● Work to be completed
Output exactly the span of lines beginning with the one that holds "Open City Life Woman face image" and ending with the last line of the data below.

● Records supplied
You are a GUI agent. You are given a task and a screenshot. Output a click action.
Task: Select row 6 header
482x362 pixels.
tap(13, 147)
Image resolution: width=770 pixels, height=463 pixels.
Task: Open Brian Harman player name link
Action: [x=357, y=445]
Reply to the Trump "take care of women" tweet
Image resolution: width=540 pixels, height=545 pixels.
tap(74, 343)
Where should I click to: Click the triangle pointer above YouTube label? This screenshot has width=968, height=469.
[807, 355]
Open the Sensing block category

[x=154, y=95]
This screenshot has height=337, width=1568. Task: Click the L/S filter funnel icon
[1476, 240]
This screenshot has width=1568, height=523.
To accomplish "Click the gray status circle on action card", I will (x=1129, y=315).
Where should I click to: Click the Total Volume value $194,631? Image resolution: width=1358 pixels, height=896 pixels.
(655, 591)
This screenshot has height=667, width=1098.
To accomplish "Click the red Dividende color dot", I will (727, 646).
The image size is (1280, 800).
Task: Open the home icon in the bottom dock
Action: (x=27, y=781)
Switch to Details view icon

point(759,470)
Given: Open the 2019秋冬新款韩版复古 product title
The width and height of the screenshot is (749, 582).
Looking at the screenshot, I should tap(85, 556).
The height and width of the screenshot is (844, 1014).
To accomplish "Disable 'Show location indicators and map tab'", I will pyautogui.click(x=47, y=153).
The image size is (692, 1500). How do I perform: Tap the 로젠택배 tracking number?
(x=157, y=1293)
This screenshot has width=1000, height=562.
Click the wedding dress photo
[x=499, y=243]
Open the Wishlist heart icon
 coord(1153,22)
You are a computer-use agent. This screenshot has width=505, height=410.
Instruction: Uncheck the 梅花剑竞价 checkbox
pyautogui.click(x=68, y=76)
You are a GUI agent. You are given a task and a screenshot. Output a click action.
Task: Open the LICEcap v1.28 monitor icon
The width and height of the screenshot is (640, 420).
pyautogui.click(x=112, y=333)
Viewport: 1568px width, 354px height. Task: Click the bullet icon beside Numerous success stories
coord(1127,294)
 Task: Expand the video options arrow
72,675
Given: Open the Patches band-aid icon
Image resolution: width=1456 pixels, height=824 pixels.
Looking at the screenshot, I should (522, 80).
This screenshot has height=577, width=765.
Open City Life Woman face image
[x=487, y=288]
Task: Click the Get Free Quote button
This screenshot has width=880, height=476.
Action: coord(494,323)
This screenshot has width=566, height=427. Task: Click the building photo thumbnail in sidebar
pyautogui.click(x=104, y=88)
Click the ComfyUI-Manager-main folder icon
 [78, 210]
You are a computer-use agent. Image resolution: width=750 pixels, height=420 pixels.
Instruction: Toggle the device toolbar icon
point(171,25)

● Written response
Open City Life Woman face image
[x=487, y=288]
Task: Click the Get Free Quote button
This screenshot has width=880, height=476.
Action: coord(494,323)
This screenshot has width=566, height=427. Task: Click the building photo thumbnail in sidebar
pyautogui.click(x=104, y=88)
Click the ComfyUI-Manager-main folder icon
 [78, 210]
You are a computer-use agent. Image resolution: width=750 pixels, height=420 pixels.
Instruction: Toggle the device toolbar icon
point(171,25)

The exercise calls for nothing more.